Título: Uma nova versão para o Ocidente
Autor: Oswald, Vivian
Fonte: O Globo, 02/03/2008, O Mundo, p. 39
MOSCOU. Se no Ocidente um bom número de países se prontificou rapidamente a reconhecer a independência do Kosovo, a Rússia deixou claro que não pretende aceitar a decisão unilateral da província de se separar da Sérvia. É bem verdade que advoga em causa própria, temendo que o exemplo kosovar desperte movimentos semelhantes em áreas separatistas dentro de suas fronteiras, como na conturbada região da Chechênia. Mas a reação russa, segundo especialistas, vai além da questão territorial interna. O Kremlin, mais uma vez, estaria querendo pôr em evidência a força do país e o peso de sua opinião sobre temas globais.
A nova retórica russa nas disputas com o Ocidente tem feito sucesso com a população. A antiga imagem de grande potência volta a povoar o inconsciente coletivo. Por isso o discurso cada vez mais duro, sobretudo contra os EUA, na questão das bases antimísseis que se planeja instalar nos países da antiga Cortina de Ferro. Na última entrevista coletiva à imprensa nacional e estrangeira, Putin garantiu que a política externa russa não é agressiva, mas destacou que reagirá se forem instaladas bases da Otan e escudos antimísseis dos EUA em países do Leste da Europa.
- Putin sabe ser muito duro quando se trata da defesa dos interesses do país. E por isso é tão popular - disse o jurista e ex-professor de Direito do presidente Valery Mussine.

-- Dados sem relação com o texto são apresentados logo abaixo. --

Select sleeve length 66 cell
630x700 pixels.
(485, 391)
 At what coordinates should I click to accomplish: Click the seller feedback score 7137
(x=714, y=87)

Embora tenha sido visto como mais moderado pelo Ocidente, Medvedev deve manter a linha atual, como já deu a entender mais de uma vez em discursos recentes. Semana passada, o provável futuro presidente russo esteve na Sérvia para tratar de questões econômicas, mas também para manifestar apoio a Belgrado. Apesar disso, curiosamente, a questão do Kosovo não é considerada tão importante pela população. De acordo com pesquisa recente, 30% são contrários à independência, 15% são favoráveis e outros 55% não sabem opinar sobre o tema.
O vice-presidente do Centro Carnegie de Moscou, Dmitri Trenin, vê pragmatismo nesse discurso mais agressivo.
- O Kremlin não está preocupado com Guantánamo ou Iraque, mas com o que acontece em Geórgia, Ucrânia, Ásia Central, Europa Central. E, neste caso, o antiamericanismo é bastante instrumental. O que a Rússia quer é estabelecer uma relação mais dura com Europa e EUA. Quer mudar o jogo. Está sendo revisionista para mostrar que não aceita a condição de potência derrotada.
Trenin destaca o célebre discurso de Putin em Munique, ano passado, às grandes potências:
- Ele foi muito claro. Aceitem-nos como somos, vamos mudar, mas não é porque vocês querem. Queremos ser tratados como iguais e vamos alcançar compromisso nas áreas de interesse comum, mas façamos como parceiros do mesmo nível - completou.
Medvedev deve ser herdeiro involuntário dessa agressividade diplomática. Caso de fato tenha intimamente a intenção de baixar o tom, é provável que espere algum tempo para que possa fazê-lo. Entretanto, essa suposta propensão conciliadora ainda está por ser comprovada. (V.O.)